O Dr. Clark faz algumas perguntas muito relevantes: “Se Jesus não era uma pessoa humana, quem ou o que sofreu na cruz? A Segunda Pessoa [da Trindade] não poderia ter sofrido, pois a divindade é impassional... Se então a Segunda Pessoa não podia sofrer, poderia uma natureza [humana impessoal] sofrer?”. [8]
O Dr. Clark continua: “Pelo contrário, somente... uma pessoa pode sofrer”. Além do mais, ele pondera, visto que a Bíblia nos ensina que Cristo possuía uma consciência humana, mente e coração, e vontade, como ele pode não ser uma pessoa?”. A salvação dos eleitos é realizada “pela alegada morte de uma natureza [humana] impessoal?”. Não, diz Clark, “aquele que morreu sobre a cruz foi um homem, ele tinha ou era uma alma, ele era um ser humano, uma Pessoa”. [9]
John Murray, um advogado da visão de Calcedônia, viu, todavia, as dificuldades com as “definições”. Ele escreve:
Talvez ao termo “Pessoa” possa ser dado uma conotação em nosso contexto moderno, e aplicado à natureza humana de Cristo, sem chocar através disso a unidade de sua Pessoa divina-humana. Em outras palavras, o termo “natureza” pode ser muito abstrato para expressar tudo o que pertence à sua humanidade e o termo “Pessoa” é necessário para expressar a humanidade que é verdadeira e apropriadamente sua. [10]
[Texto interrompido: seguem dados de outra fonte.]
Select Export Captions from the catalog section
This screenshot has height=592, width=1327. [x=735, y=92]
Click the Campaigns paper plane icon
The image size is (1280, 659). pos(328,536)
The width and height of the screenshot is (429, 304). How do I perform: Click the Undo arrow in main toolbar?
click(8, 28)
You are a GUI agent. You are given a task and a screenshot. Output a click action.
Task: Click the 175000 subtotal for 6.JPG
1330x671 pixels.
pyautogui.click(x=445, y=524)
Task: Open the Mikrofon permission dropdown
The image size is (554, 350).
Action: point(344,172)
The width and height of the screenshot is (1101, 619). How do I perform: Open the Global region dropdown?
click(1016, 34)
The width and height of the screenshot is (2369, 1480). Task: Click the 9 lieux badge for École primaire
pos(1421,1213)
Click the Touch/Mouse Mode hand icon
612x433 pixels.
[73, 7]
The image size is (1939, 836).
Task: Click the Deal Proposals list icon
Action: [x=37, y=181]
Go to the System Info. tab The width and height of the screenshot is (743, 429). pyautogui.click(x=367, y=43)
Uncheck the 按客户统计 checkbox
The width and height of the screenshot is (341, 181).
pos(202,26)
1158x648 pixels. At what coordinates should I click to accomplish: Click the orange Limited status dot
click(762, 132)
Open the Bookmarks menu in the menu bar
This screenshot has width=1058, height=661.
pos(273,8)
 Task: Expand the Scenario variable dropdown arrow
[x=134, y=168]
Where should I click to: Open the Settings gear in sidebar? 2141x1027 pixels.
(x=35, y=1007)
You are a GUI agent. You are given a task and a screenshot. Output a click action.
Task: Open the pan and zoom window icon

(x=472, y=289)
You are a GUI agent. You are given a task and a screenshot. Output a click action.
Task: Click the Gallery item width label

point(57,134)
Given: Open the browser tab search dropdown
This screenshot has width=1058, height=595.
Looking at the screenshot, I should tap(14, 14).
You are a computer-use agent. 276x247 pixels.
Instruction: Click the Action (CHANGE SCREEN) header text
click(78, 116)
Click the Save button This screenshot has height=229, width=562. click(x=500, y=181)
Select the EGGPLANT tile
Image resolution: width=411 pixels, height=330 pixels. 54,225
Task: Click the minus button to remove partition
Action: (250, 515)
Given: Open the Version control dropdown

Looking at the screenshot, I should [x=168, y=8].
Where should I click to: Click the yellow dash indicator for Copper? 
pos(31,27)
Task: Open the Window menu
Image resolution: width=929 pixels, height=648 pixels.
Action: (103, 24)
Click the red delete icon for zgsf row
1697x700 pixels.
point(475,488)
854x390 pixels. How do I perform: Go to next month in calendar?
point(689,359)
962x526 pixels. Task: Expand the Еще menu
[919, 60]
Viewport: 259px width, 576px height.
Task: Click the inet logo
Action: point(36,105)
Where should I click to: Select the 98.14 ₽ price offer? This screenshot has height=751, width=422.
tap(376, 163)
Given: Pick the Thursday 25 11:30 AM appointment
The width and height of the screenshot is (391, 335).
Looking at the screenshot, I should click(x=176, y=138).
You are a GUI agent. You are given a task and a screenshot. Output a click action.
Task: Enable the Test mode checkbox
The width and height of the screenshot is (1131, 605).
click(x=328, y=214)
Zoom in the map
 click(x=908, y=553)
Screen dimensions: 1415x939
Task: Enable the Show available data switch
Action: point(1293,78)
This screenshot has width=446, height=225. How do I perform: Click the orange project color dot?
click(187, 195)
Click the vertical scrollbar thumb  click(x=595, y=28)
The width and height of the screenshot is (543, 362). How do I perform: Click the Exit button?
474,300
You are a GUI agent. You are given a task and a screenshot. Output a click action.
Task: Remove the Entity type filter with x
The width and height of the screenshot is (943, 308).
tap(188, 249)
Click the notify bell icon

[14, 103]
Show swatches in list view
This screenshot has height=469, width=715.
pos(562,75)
O presente escritor está de acordo com Clark e Murray sobre esse ponto. Parece melhor, se vamos reter a linguagem clássica sobre esse assunto (isto é, Pessoa e natureza), dizer com a Confissão de Westminster (8:2) que Jesus possui “ duas naturezas, inteiras, perfeitas e distintas — a divindade e a humanidade”, isto é, que ele é totalmente Deus e totalmente homem. E que na encarnação essas duas naturezas “foram inseparavelmente unidas em uma só Pessoa , sem conversão, composição ou confusão; essa Pessoa é verdadeiro Deus e verdadeiro homem, porém, um só Cristo, o único Mediador entre Deus e o homem”. Isto é, há um Senhor Jesus Cristo, um Deus-homem (isto é, a Pessoa única), que possui duas naturezas distintas e inseparáveis, ambas das quais devem ser consideradas “pessoais”, visto que ele é completamente divino e completamente humano. Não há nada impessoal sobre a natureza divina ou humana. De outra forma, Jesus Cristo não poderia ser completamente Deus, nem completamente homem. Quanto à sua humanidade, Cristo tinha uma mente ou alma humana, e um corpo humano. Ele é “o Homem Cristo Jesus” ( 1 Timóteo 2:5).
É importante apontar também que no tempo da encarnação, a natureza divina de Jesus Cristo, sendo imutável, não poderia e não passou por nenhuma mudança. Ele não colocou de lado nenhum dos atributos divinos quando ele tomou sobre si uma natureza humana. De fato, ele na poderia ter feito isso e ainda permanecer divino. Como Wayne Grudem afirma, “nenhum mestre reconhecido nos primeiros 1800 anos de história da igreja... [creu] que o Filho de Deus [na encarnação] abandonou alguns dos seus atributos divinos”.[11]